I always find International Women’s Day (IWD) a little challenging. I’m a strong advocate for women standing up for and pushing for what they deserve. No question there. And I work with many females clients to equip them to have these conversations. However, when I look back over my career and the part women have played in it. Of all the women I have worked with, some of them have been my greatest adversaries. The idea of having a team of women in the workplace that supported each other to strive for promotions etc was all well and good whilst you were their colleague. However, everything changed when you became their boss, leader or mentor. Or someone that you perceived to have more power or control than you. All of a sudden, you were a threat to them. An enemy that was no longer “one of them”, someone to be skeptical of, someone to become a closed door to for fear of being rated badly or judged. Despite having a healthy working relationship previously. Or it would become a power battle that I wasn’t interested in competing in. That female support network would disappear faster than quick sand. I had suddenly become their opponent in a battle of right and wrong, only one can win. Instead of being in a position where we can help each other to rise and shine.
Recently a past female work colleague bumped into my husband and asked him to apologise to me for how badly she treated me years ago on an intense project I was leading. That she recognised how horrible she behaved towards me when I was actually doing a fantastic job and felt incredibly bad about it over a decade later. And whilst I appreciate this, it only goes to show how messed up it is that we are competing against each other. Yes, there is a battle for equality in pay etc. However, there is also a battle in our own heads to stop comparing, competing against each other. To see another women’s rise not as a threat to you but as a sign that you can do it to.
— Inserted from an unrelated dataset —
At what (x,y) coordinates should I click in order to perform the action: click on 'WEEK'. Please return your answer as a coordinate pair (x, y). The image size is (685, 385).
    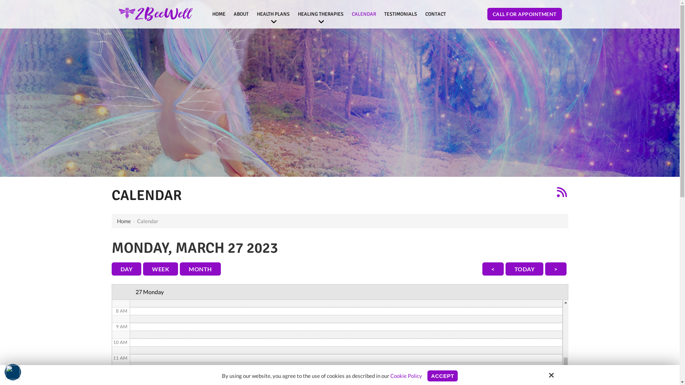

Despite having had my own business for over a decade now, I’ve felt a lack of support there too. Yes, my business has ebbed and flowed over the years and there have been times I could have really used some fellow females to cheer me on or promote my services. I’ve had to look for that in women’s networking or business groups which are growing in numbers and I can see why. I often get a sense that there is a reluctance for women to promote my and other women’s services for fear of them being judged. Judged if an occasion should pass where someone should fail to perform. Despite mine and others having a solid, proven track record and history. Despite being impressed by what we see or who we know these women to be, we women fail to lift up or give accolades to other women WHILE THEY ARE RISING. It’s like we cannot recognise them or promote them until they’ve been extensively promoted and recognised by a LOT of others. We cannot “stick our neck out” for the perceived albeit minuscule risk.
I believe it comes back to not trusting our instincts and a big fear of getting it wrong. I believe the same reason many women struggle to apply for jobs that they don’t fit 90% of the criteria for, is the same reason we can’t support other women to rise. It’s because we fear getting it wrong so much and that the implications of this will kick back on us. So we choose not to act. We stay silent. We stay safe.
I was going to compare this to what men do however it’s irrelevant. I care what women do. This is how we as women go forward. How we shape the world we live and work in. How we shape it for our girls, showing them that not everything is a competition. That they can shine without putting someone else down. That they can rise and support other women to do the same. That we’ve got your back. So, on this IWD, look around you. How many other women’s backs do you have in your workplace. If not many, maybe ask yourself why not?